- Filing for FDA approval for Shingrix is on track for 2016
- Glaxo studying vaccine in HIV, cancer, transplant patients
GlaxoSmithKline Plc’s experimental shingles vaccine remained effective for at least four years in a study, unlike Merck & Co.’s competing Zostavax, which loses efficacy over time.
People who received the two-dose Shingrix vaccine had an 88 percent lower risk of developing shingles in the fourth year after vaccination, compared with a 91 percent reduction over the entire period of the late-stage trial, according to results published Wednesday in the New England Journal of Medicine.

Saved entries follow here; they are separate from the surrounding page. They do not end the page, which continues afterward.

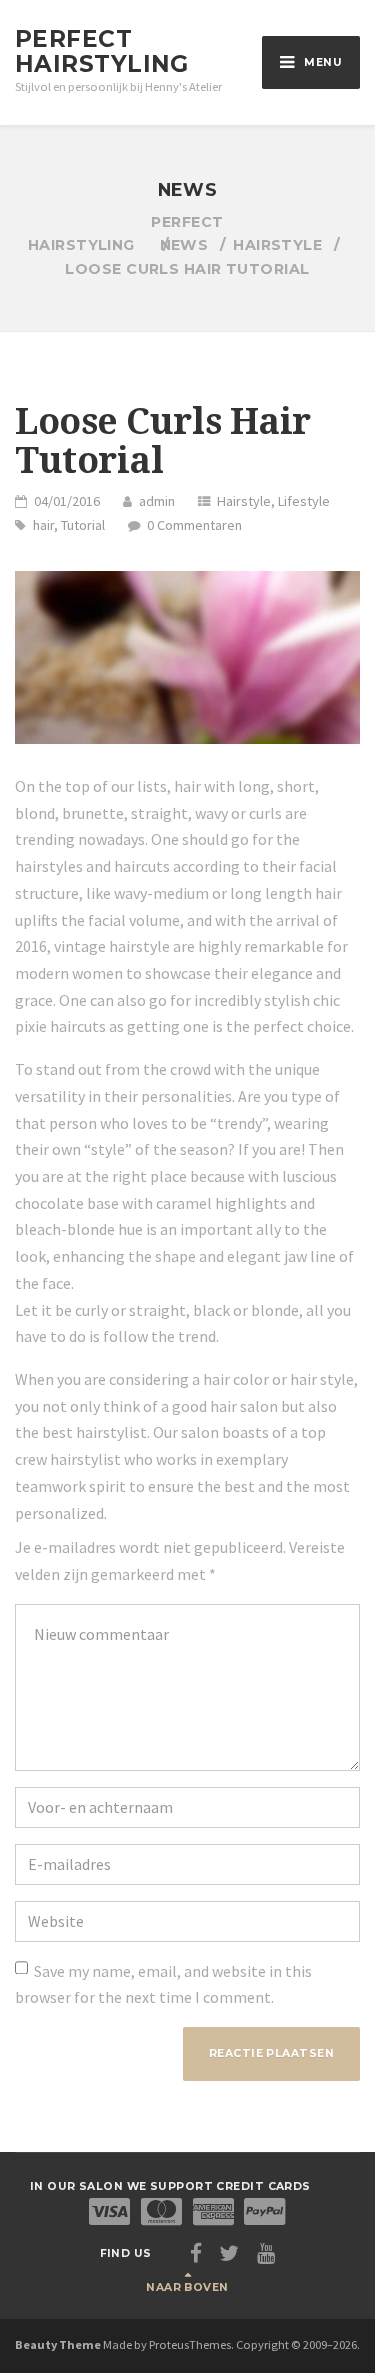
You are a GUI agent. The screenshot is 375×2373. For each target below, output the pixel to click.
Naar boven (187, 2287)
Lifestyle (304, 501)
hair (43, 525)
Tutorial (83, 525)
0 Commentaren (194, 525)
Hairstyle (244, 501)
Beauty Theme (58, 2344)
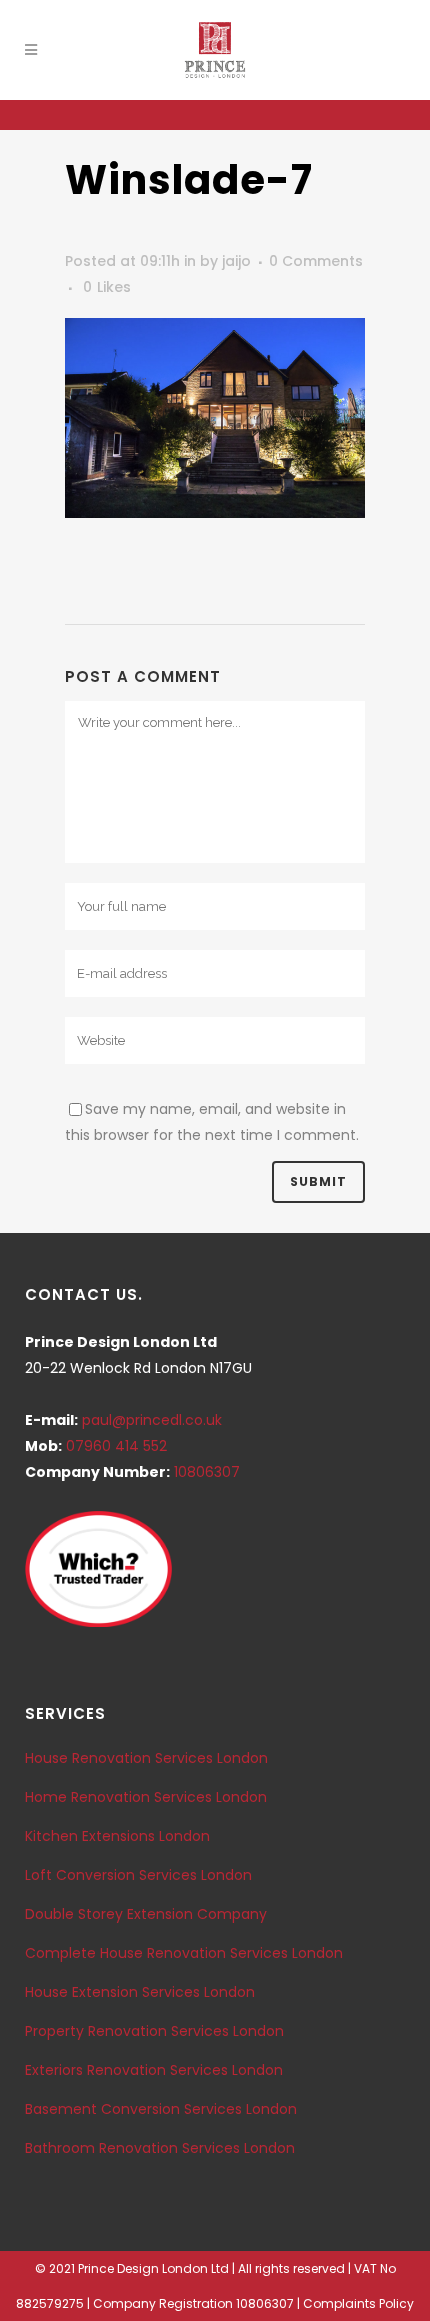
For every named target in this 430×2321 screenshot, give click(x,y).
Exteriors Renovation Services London (154, 2070)
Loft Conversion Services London (138, 1875)
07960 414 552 (116, 1446)
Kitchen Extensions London (117, 1836)
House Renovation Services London (146, 1758)
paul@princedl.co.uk (152, 1420)
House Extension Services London (140, 1992)
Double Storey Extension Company (146, 1914)
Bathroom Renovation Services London (160, 2148)
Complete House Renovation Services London (184, 1953)
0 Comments (316, 261)
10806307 (207, 1472)
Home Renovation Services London (146, 1797)
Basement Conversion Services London (161, 2109)
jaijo (236, 261)
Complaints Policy (358, 2303)
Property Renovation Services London (154, 2031)
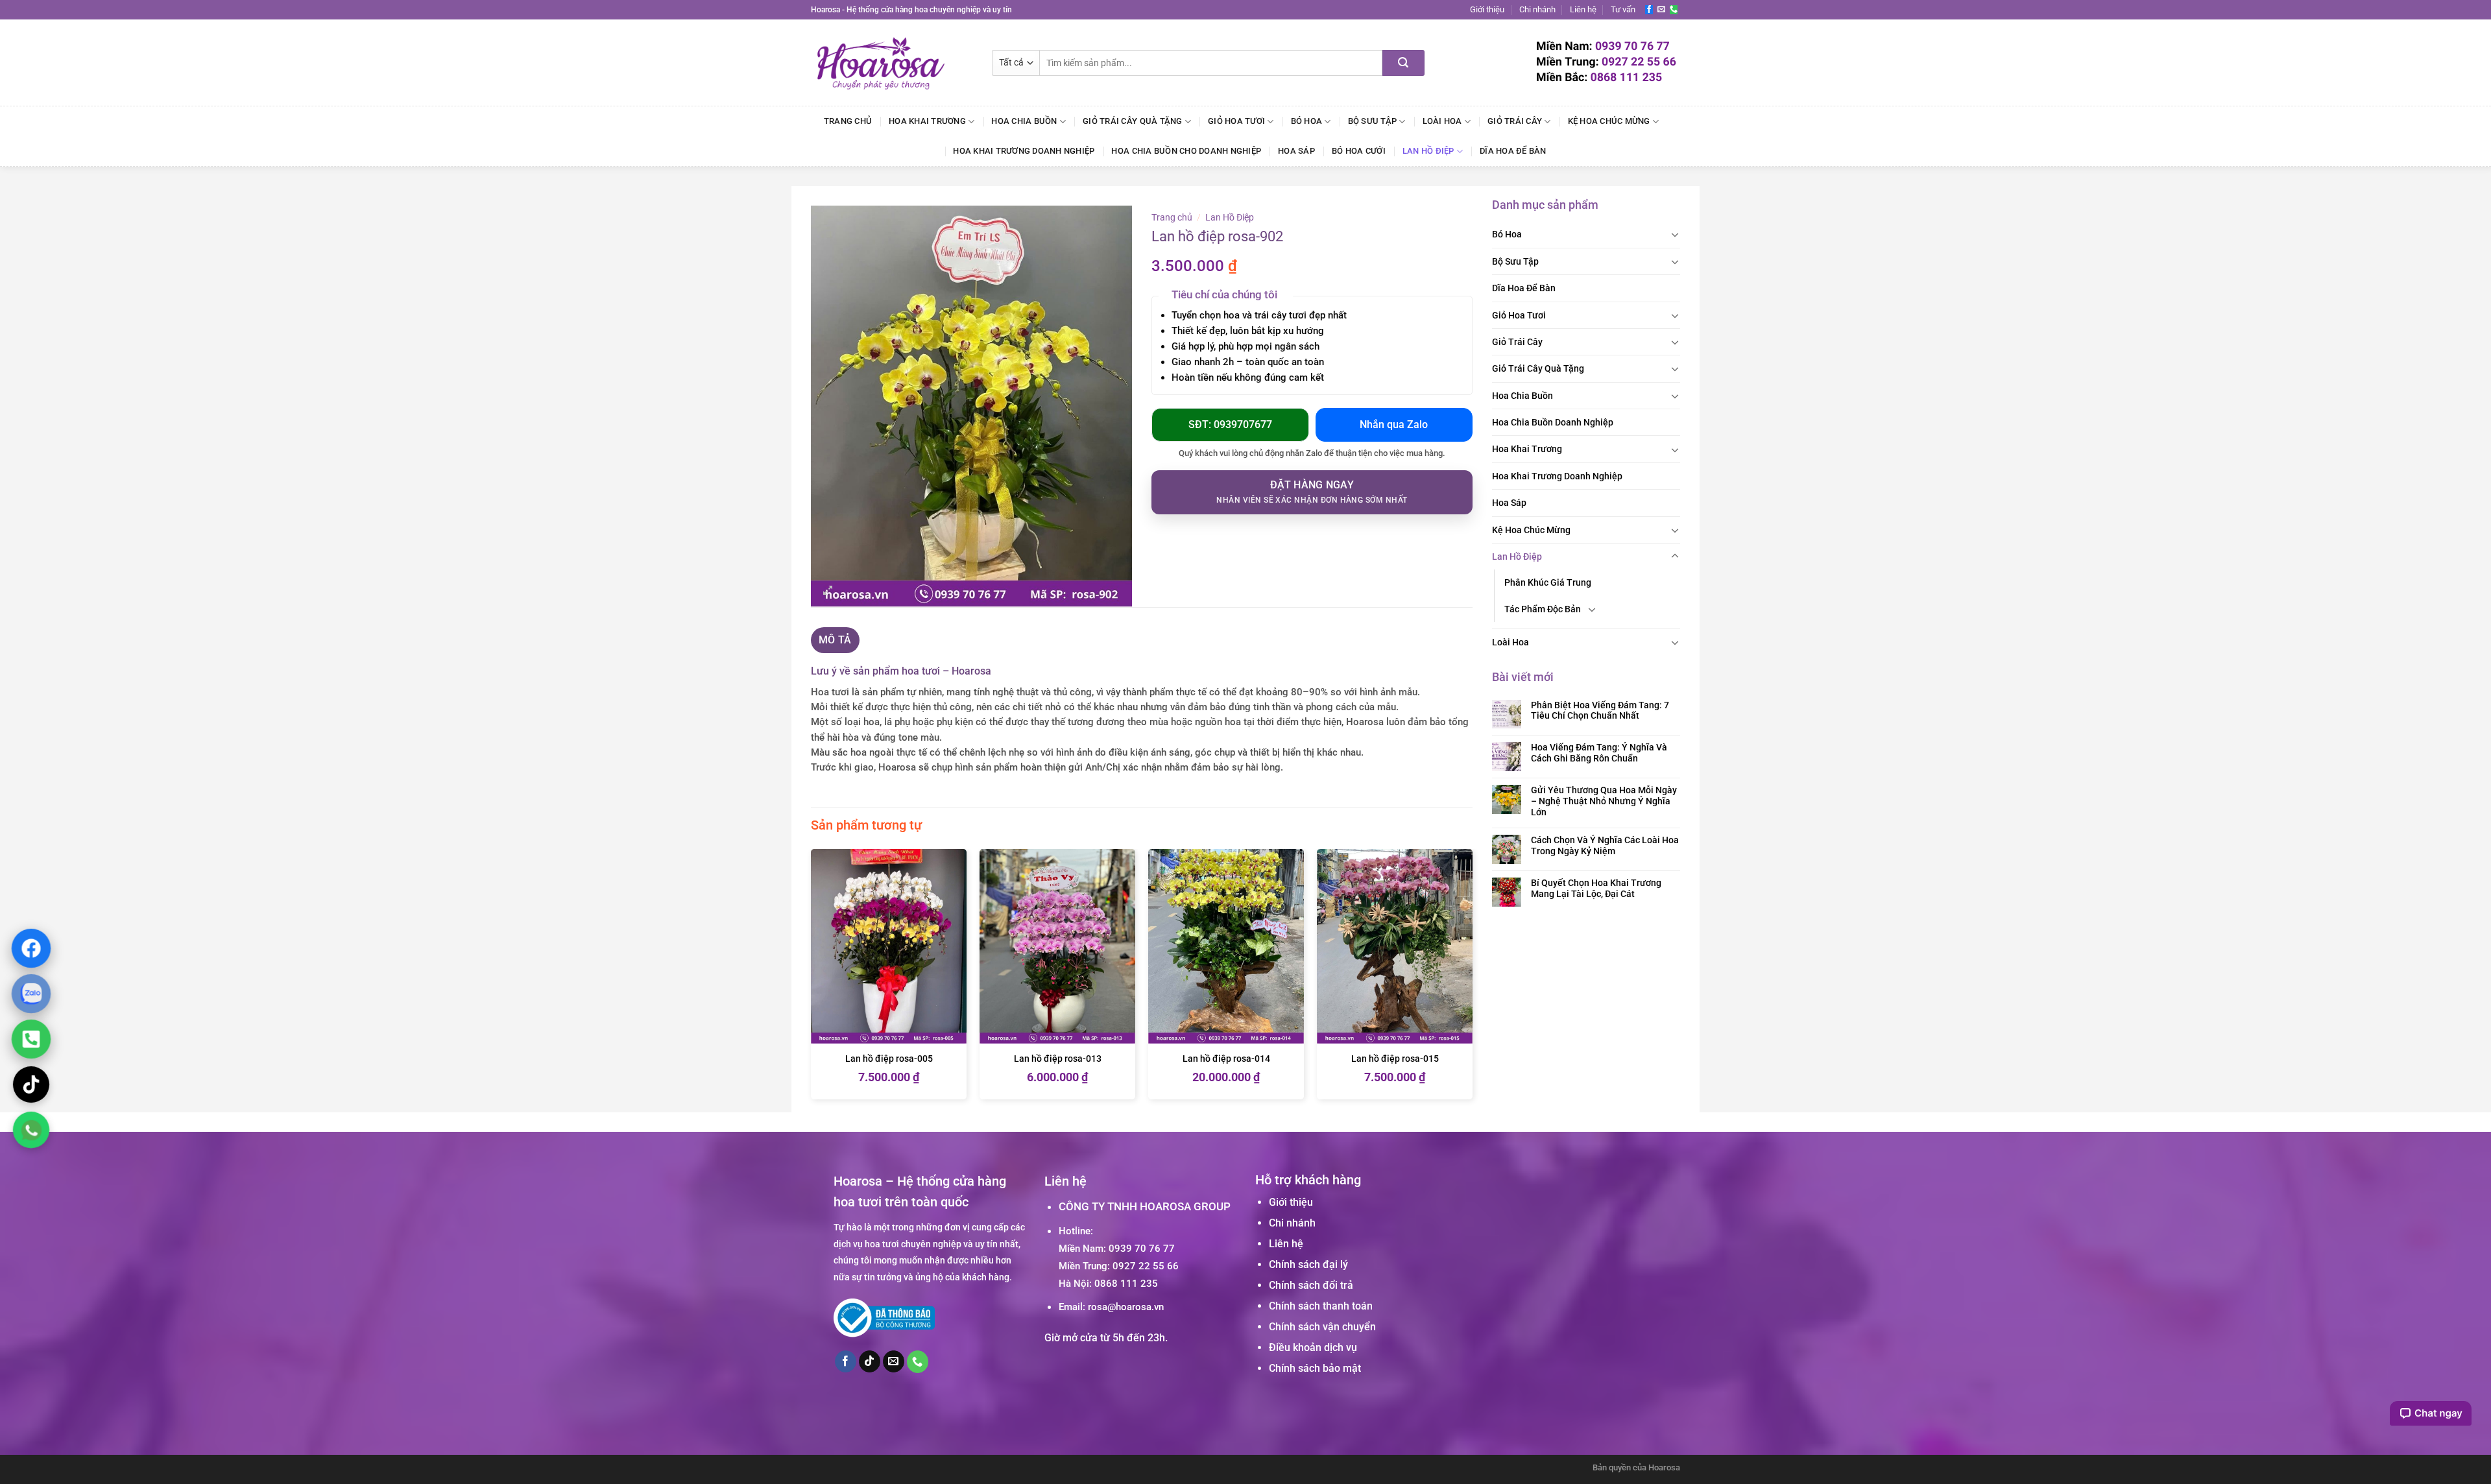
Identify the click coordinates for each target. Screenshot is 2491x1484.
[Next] (1472, 979)
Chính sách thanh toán (1321, 1306)
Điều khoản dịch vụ (1313, 1347)
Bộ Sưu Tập (1372, 121)
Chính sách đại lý (1308, 1264)
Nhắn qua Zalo (1394, 424)
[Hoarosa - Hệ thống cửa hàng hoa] (891, 62)
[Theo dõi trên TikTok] (870, 1361)
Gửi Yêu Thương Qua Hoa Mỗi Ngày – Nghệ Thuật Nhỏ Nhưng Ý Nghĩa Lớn (1604, 801)
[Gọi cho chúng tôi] (1674, 9)
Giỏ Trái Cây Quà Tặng (1132, 121)
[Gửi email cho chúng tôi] (1661, 9)
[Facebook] (31, 948)
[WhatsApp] (31, 1129)
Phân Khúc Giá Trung (1547, 582)
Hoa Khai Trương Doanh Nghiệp (1023, 151)
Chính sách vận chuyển (1322, 1327)
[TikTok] (31, 1083)
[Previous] (811, 979)
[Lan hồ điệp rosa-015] (1395, 946)
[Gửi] (1403, 63)
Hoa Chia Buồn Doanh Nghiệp (1552, 422)
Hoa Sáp (1296, 151)
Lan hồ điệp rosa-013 (1057, 1058)
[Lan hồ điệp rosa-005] (889, 946)
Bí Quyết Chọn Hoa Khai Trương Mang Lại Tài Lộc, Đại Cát (1596, 888)
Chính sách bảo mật (1315, 1368)
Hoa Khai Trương (927, 121)
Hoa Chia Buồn (1024, 121)
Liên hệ (1583, 9)
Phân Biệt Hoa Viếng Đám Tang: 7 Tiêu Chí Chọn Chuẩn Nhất (1600, 710)
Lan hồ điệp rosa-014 (1226, 1058)
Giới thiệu (1487, 9)
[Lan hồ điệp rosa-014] (1226, 946)
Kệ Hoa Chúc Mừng (1609, 121)
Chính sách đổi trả (1311, 1285)
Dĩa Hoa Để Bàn (1513, 151)
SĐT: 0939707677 (1230, 424)
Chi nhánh (1537, 9)
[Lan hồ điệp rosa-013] (1057, 946)
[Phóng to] (828, 591)
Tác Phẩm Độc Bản (1542, 609)
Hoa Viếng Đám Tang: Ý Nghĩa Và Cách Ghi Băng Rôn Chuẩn (1599, 752)
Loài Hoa (1442, 121)
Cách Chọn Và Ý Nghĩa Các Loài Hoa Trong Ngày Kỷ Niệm (1605, 845)
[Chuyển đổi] (1675, 234)
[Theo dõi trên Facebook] (1649, 9)
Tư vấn (1623, 9)
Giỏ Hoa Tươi (1236, 121)
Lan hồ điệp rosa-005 (889, 1058)
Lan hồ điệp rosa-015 (1395, 1058)
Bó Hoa (1307, 121)
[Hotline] (31, 1039)
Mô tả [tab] (835, 640)
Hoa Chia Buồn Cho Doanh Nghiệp (1186, 151)
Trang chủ (848, 121)
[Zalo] (31, 993)
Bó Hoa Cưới (1359, 151)
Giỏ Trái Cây (1514, 121)
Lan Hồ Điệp (1428, 151)
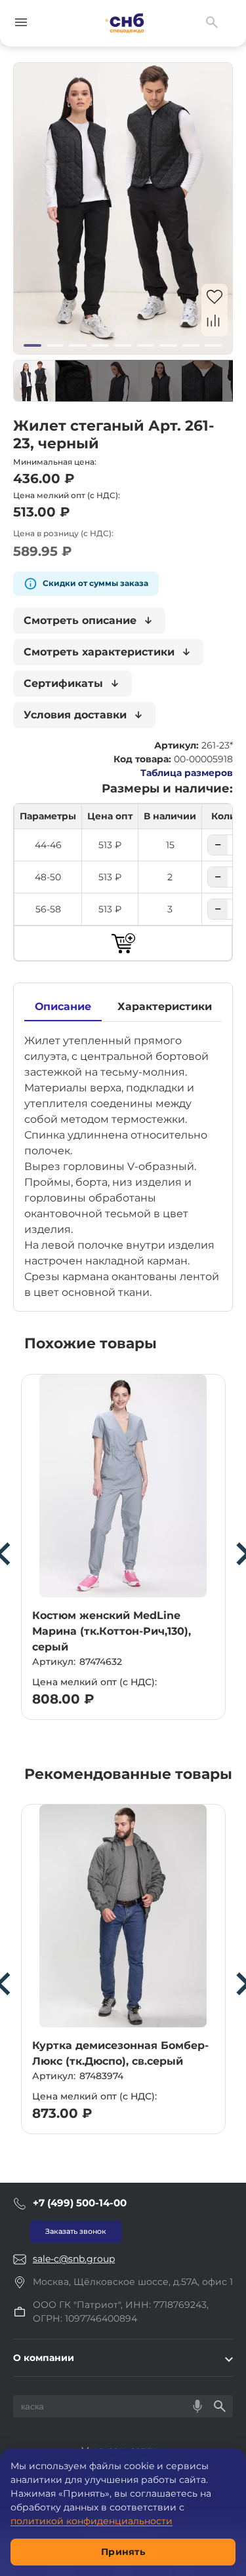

Shingles is caused by the varicella zoster virus -- the same member of the herpes family that causes chickenpox. After an attack of chickenpox, the virus lies dormant in the body and can reappear, usually in the elderly or in people with compromised immune systems, in the form of painful shingles. The only currently approved vaccine to prevent shingles is Merck’s Zostavax, which had sales of $749 million last year.
In 2011, the U.S. Food and Drug Administration approved Zostavax for use in people aged 50 to 59 based on a large study that found the vaccine reduced the risk of shingles by about 70 percent. The agency had earlier approved its use for people 60 and older. In the older group, the vaccine’s efficacy wanes within five years of vaccination, according to the U.S. Centers for Disease Control and Prevention.
Glaxo is on track to apply for FDA approval for its shingles vaccine this year. The London-based drugmaker is also studying Shingrix, which is made of a protein from the surface of the virus, in people with compromised immune systems including those infected with HIV, and cancer and organ transplant patients. Initial results from those studies will be presented next year, said Thomas Breuer, chief medical officer at Glaxo’s vaccines division.
Shingrix could generate 638 million pounds ($842 million) in sales by 2020, according to the average of eight analyst estimates compiled by Bloomberg.